TASK BRIEF
Repeat exactly, please, the opening lines of the data below, through and including the line where "Task: Click the ruler icon in the Image row" sits.

Items from a data source
Content starts
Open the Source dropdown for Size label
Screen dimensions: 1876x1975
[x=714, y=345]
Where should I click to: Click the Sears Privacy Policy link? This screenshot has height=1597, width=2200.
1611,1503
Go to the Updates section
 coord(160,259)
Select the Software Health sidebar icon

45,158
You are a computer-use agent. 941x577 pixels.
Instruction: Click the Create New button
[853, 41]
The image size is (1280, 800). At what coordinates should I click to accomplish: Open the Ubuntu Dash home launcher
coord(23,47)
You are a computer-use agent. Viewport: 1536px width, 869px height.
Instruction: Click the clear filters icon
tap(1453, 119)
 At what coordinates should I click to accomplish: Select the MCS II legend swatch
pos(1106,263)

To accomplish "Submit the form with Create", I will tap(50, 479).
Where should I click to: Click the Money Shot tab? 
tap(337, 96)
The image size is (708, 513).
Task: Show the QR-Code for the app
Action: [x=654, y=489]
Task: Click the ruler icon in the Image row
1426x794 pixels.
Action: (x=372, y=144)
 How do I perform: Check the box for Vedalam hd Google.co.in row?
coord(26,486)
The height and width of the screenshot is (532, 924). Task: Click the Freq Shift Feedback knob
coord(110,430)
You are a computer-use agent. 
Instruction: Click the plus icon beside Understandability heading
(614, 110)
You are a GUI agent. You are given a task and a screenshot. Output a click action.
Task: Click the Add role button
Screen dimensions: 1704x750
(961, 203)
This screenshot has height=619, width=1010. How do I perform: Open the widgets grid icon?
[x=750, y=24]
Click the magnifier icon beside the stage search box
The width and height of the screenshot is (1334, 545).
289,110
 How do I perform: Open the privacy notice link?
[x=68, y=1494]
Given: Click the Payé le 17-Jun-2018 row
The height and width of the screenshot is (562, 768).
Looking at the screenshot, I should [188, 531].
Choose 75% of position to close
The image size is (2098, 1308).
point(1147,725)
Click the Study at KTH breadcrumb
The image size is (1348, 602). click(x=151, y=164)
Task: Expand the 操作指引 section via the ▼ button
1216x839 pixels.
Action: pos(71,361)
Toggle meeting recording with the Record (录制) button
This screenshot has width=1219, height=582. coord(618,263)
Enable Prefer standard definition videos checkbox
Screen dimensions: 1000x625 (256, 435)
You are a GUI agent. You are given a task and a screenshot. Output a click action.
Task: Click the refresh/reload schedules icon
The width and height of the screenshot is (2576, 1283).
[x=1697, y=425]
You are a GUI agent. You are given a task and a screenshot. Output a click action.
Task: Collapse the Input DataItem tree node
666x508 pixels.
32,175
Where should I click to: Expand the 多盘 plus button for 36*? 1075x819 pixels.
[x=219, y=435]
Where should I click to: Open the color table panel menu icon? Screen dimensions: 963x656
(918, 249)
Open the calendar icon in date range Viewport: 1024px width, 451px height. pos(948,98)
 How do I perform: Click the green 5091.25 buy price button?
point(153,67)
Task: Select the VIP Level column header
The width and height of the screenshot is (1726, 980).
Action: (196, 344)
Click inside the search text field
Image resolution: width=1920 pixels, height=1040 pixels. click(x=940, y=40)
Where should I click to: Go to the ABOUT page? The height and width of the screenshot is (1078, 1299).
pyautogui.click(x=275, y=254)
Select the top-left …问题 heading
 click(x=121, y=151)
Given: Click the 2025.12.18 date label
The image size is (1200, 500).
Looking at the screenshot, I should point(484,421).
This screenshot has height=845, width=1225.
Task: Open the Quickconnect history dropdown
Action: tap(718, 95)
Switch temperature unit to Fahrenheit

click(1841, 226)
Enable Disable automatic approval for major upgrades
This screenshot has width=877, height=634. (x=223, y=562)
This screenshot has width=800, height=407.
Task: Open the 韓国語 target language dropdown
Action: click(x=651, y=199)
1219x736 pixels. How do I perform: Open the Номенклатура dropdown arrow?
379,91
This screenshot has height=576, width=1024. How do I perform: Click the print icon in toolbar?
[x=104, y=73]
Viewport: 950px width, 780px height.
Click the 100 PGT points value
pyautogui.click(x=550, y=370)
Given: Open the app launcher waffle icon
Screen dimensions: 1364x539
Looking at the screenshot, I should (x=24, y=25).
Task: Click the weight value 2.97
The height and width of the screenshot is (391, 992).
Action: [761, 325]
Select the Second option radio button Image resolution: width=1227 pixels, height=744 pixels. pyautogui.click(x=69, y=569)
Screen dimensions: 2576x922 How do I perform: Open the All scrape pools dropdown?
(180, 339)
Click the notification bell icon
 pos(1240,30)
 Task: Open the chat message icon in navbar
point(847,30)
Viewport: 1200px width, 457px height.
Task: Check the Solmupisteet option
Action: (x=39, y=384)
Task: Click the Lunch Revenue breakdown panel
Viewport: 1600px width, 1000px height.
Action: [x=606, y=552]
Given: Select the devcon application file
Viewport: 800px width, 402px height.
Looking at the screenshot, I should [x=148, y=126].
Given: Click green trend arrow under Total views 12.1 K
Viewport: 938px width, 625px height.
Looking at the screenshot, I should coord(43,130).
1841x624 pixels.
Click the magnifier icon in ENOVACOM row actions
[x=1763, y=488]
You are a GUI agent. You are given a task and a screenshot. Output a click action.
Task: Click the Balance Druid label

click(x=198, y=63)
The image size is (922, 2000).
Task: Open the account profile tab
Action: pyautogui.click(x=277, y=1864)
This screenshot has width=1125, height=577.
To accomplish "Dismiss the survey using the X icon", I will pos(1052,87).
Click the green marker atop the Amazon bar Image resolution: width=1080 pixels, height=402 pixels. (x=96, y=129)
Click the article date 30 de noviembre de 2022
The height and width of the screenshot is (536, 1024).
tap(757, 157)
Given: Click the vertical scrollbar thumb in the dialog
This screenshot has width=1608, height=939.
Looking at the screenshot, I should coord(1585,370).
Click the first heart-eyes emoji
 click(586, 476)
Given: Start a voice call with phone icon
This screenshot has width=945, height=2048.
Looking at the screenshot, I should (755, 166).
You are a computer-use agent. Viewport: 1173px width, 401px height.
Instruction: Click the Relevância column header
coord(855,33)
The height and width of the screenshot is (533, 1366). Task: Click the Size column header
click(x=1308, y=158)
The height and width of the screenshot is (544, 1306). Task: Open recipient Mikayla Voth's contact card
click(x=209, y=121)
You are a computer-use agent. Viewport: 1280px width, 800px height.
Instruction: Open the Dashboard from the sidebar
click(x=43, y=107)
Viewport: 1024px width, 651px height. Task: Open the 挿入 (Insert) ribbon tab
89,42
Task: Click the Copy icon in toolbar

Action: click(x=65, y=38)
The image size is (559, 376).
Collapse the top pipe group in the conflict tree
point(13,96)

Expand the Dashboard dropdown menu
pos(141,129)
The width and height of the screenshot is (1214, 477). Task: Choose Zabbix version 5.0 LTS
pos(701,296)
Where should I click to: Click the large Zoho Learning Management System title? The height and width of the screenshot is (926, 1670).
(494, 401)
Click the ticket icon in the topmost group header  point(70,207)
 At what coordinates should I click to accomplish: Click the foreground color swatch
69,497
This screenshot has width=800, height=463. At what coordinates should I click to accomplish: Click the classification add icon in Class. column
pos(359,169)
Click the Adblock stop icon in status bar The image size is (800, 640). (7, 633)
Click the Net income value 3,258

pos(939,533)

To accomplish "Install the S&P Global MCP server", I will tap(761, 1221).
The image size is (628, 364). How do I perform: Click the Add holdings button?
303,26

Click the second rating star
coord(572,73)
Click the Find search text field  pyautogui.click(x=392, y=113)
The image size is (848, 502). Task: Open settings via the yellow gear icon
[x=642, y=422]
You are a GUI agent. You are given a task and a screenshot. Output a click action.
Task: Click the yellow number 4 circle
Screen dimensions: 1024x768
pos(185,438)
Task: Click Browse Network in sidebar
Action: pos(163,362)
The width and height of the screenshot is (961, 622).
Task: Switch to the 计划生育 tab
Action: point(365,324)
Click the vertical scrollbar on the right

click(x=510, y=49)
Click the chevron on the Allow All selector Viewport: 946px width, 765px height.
Content ends
RESULT OF THE EXERCISE
Open the Source dropdown for Size label
Screen dimensions: 1876x1975
[x=714, y=345]
Where should I click to: Click the Sears Privacy Policy link? This screenshot has height=1597, width=2200.
1611,1503
Go to the Updates section
 coord(160,259)
Select the Software Health sidebar icon

45,158
You are a computer-use agent. 941x577 pixels.
Instruction: Click the Create New button
[853, 41]
The image size is (1280, 800). At what coordinates should I click to accomplish: Open the Ubuntu Dash home launcher
coord(23,47)
You are a computer-use agent. Viewport: 1536px width, 869px height.
Instruction: Click the clear filters icon
tap(1453, 119)
 At what coordinates should I click to accomplish: Select the MCS II legend swatch
pos(1106,263)

To accomplish "Submit the form with Create", I will tap(50, 479).
Where should I click to: Click the Money Shot tab? 
tap(337, 96)
The image size is (708, 513).
Task: Show the QR-Code for the app
Action: [x=654, y=489]
Task: Click the ruler icon in the Image row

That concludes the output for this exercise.